What you are asked to do: Go to the line containing "How do I perform: Open" below; retype it and all following lines exactly, and leave out the pictures.

══ Input records ══

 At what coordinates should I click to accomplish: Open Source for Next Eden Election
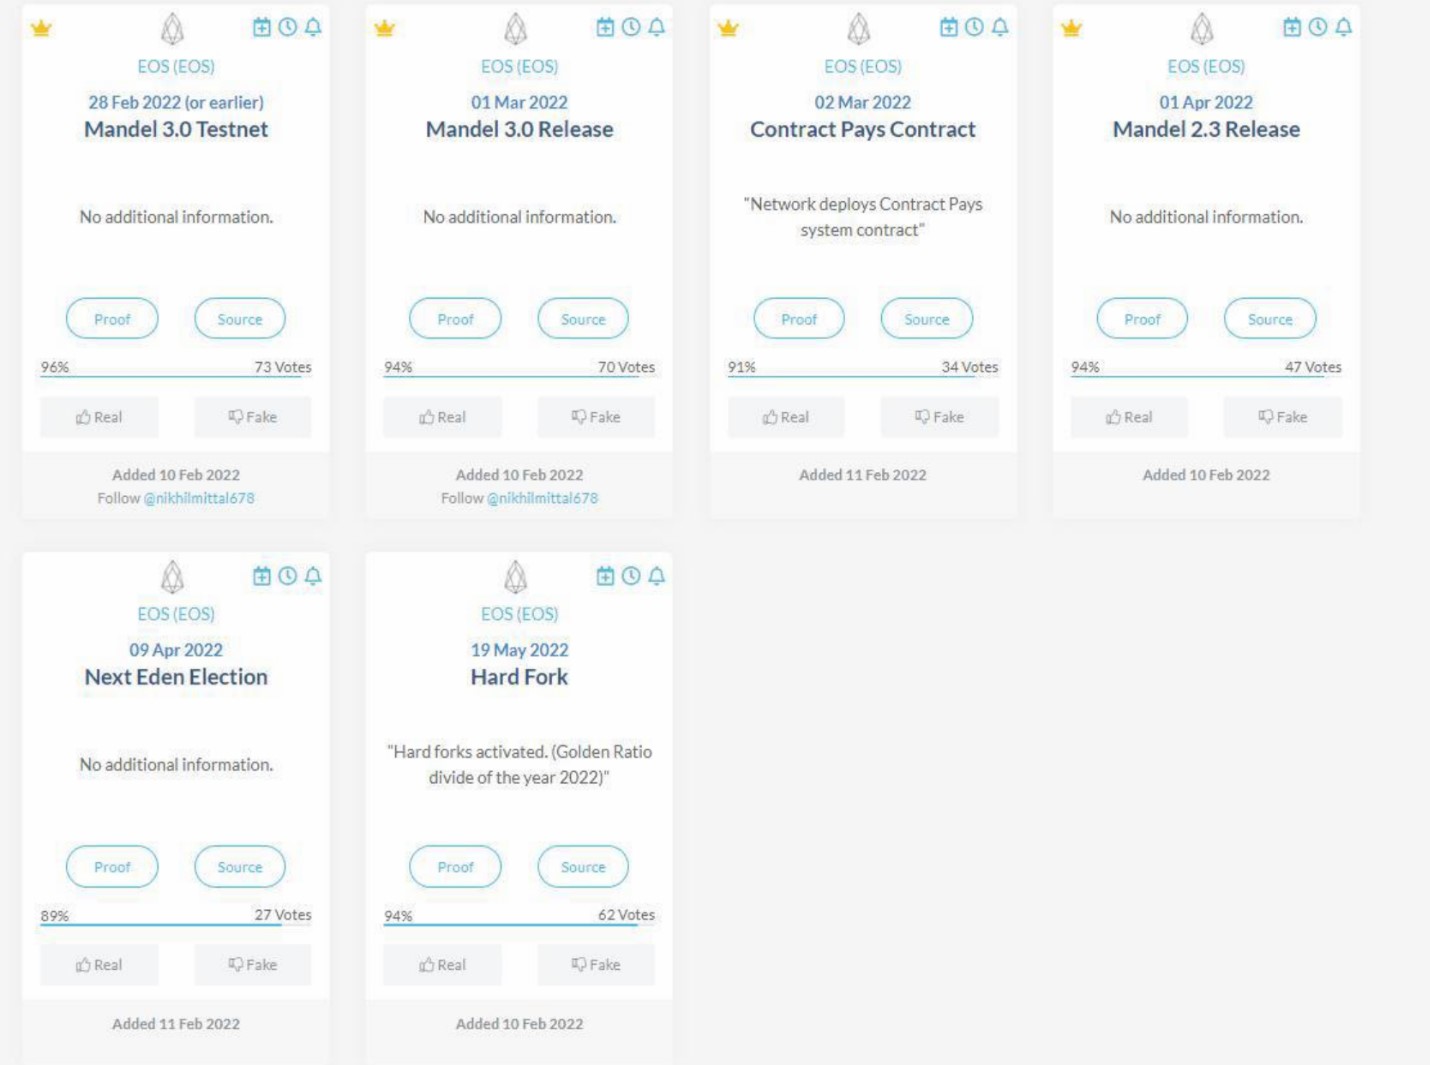[x=240, y=867]
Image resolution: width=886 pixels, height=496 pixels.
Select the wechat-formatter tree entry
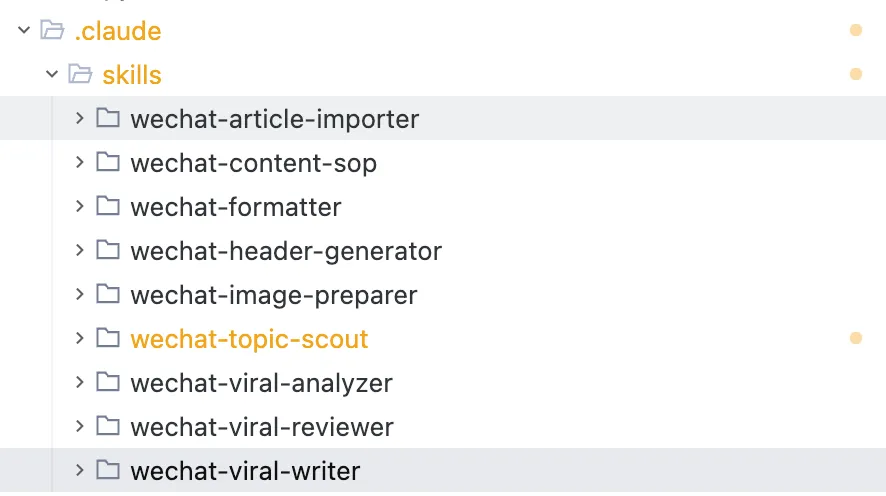point(236,207)
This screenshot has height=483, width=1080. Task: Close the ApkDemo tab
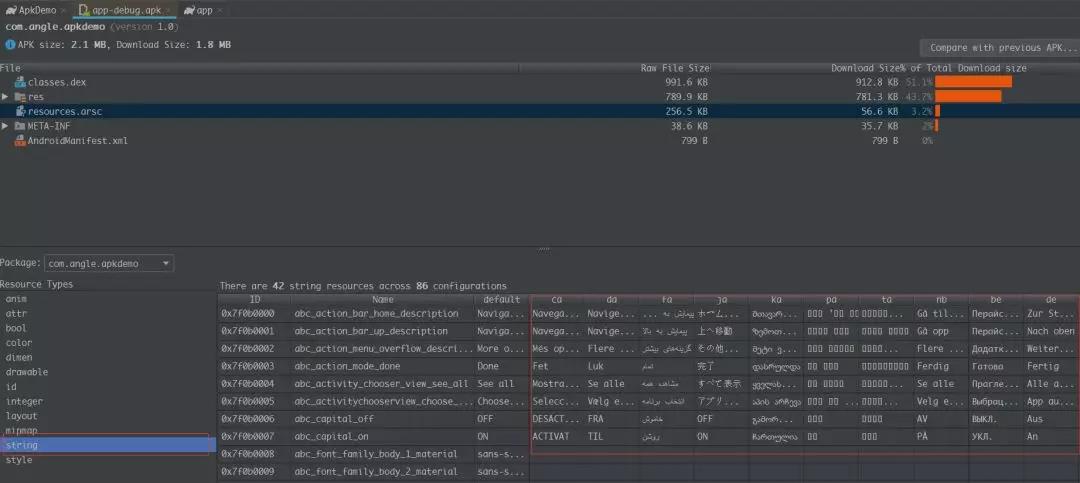(x=61, y=10)
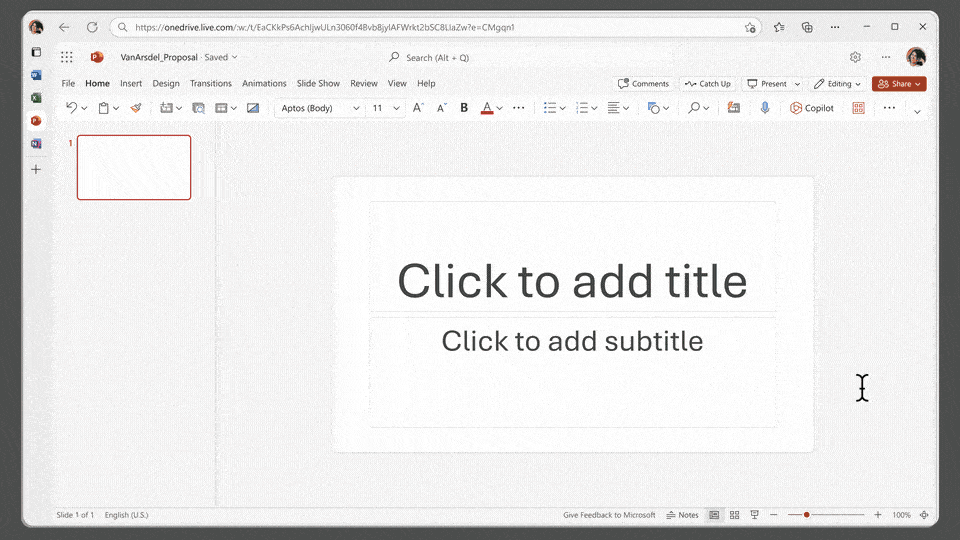The height and width of the screenshot is (540, 960).
Task: Open the Editing mode dropdown
Action: (836, 84)
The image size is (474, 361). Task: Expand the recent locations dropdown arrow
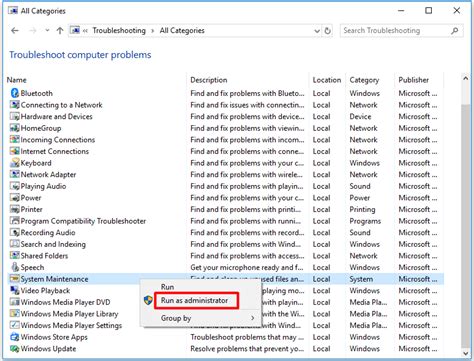(x=47, y=30)
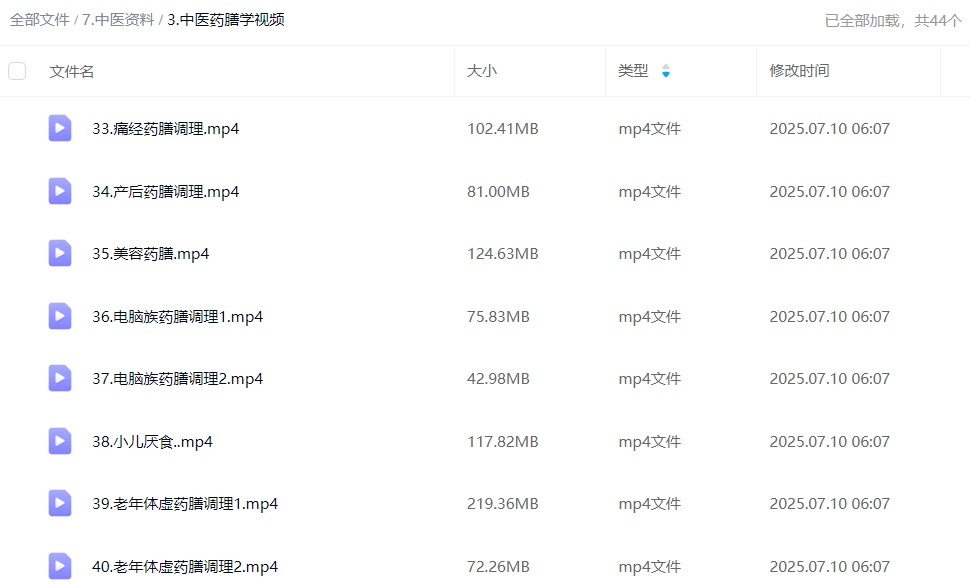Click the video icon for 39.老年体虚药膳调理1.mp4
970x585 pixels.
[60, 503]
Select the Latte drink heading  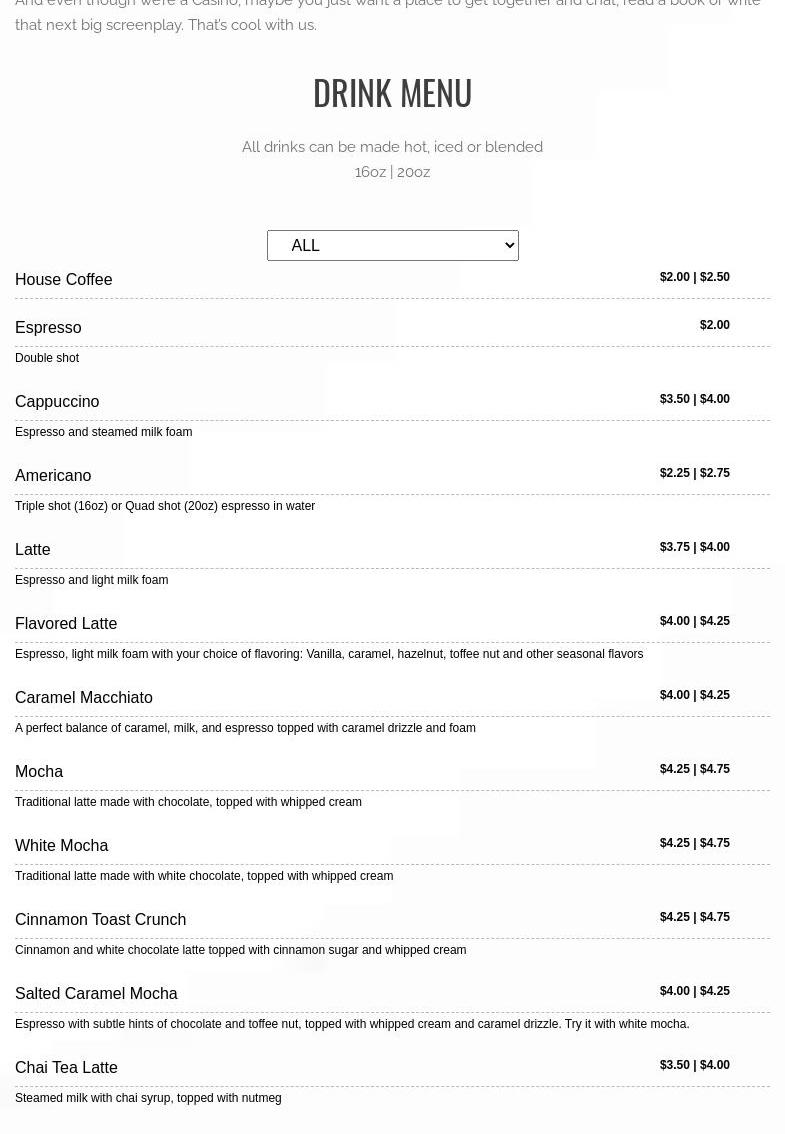click(x=33, y=549)
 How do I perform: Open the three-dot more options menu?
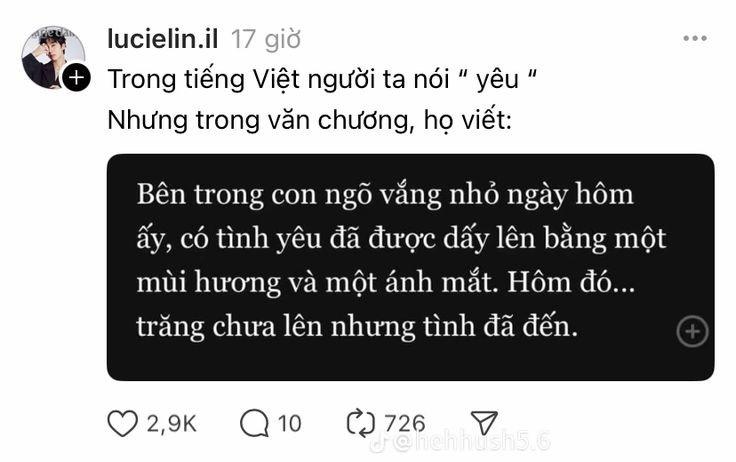point(695,38)
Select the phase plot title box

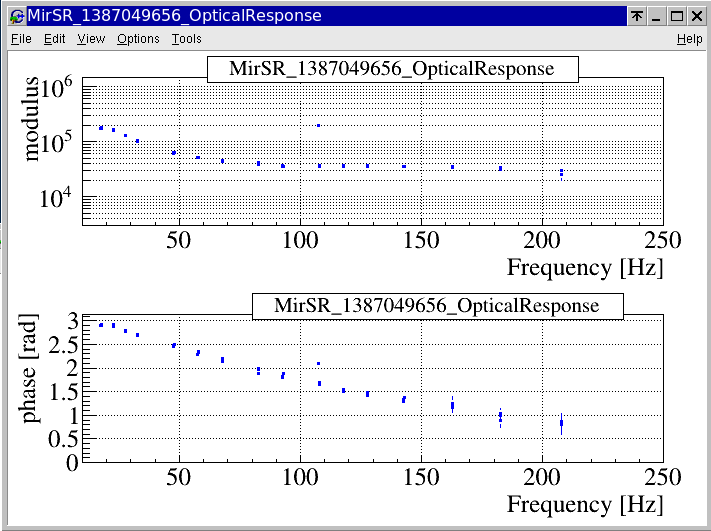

═══

Exercise response:
 How do I perform: Open the three-dot more options menu?
point(695,38)
Select the phase plot title box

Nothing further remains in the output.